OEB Special Seminar: Stephanie E. Pierce

Date: 

Thursday, September 2, 2021, 3:30pm

Stephanie E. PierceStephanie E. Pierce
Thomas D. Cabot Associate Professor of Organismic and Evolutionary Biology
Curator of Vertebrate Paleontology in the Museum of Comparative Zoology
Harvard University

Functional adaptive landscapes illuminate major transitions in vertebrate evolution

Abstract: The concept of the adaptive landscape has been an invaluable tool to the field of modern evolutionary biology by providing a representation of how fitness and selection vary within populations of organisms. Trait variation can be visualized as a multidimensional “landscape” (analogous to a mountain range) with height on the landscape corresponding to fitness; selection acting on populations is expected to drive populations “up-hill” to cluster around “adaptive peaks” where fitness is maximized.
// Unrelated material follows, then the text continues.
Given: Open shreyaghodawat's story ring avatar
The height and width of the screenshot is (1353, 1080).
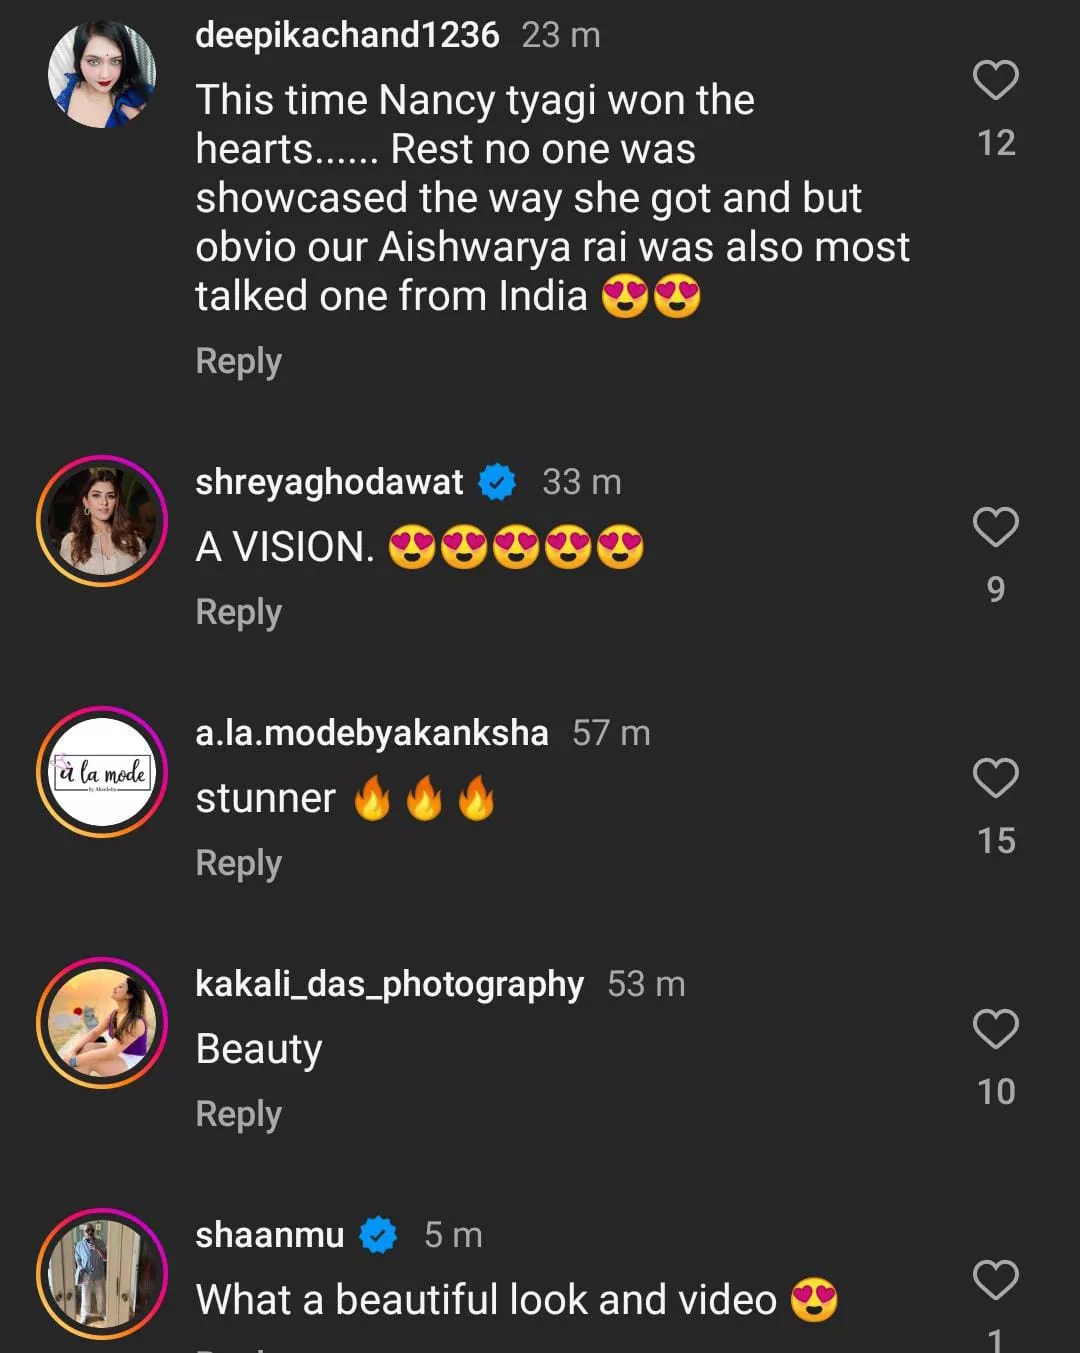Looking at the screenshot, I should [102, 521].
Although originally implemented in the study of population genetics and microevolution, former Harvard paleontologist G.G. Simpson expanded the idea of the adaptive landscape to explain phenotypic change over macroevolutionary timescales. Specifically, he linked large-scale biological and geological processes, such as extinction and climate change, with shifts in adaptive peaks representing selection acting upon phenotypic traits that were of “functional benefit”. Despite decades passed, the practical application of Simpson’s adaptive landscape in macroevolution has been limited by computational challenges in quantifying the functional performance outcomes of morphological traits and how they vary across a vast phenotypic landscape. Here I will introduce a new method called “functional adaptive landscape analysis” which determines the functional trade-offs associated with morphological adaptation to differing selection regimes. I will then use this method to explore two major transitions in vertebrate evolution. First, I will tackle the fish-to-tetrapod transition and the origin of land locomotion by modelling the evolution of the humerus bone. I will show that the earliest tetrapods occupied a performance valley between water and land adaptive peaks, but that they may have had some capacity for terrestrial locomotion. Second, I will discuss the ‘reptile’-to-mammal transition and the evolution of the mammalian backbone. Using vertebral morphometric data and experimental biomechanics, I will test the lateral-sagittal functional paradigm and demonstrate how this long-held idea is too simplistic to explain mammalian backbone evolution. Together, I will establish the utility of functional adaptive landscapes in quantitatively testing longstanding questions in the vertebrate fossil record and its potential application to unravelling the relationship between form, function, and adaptation across deep time.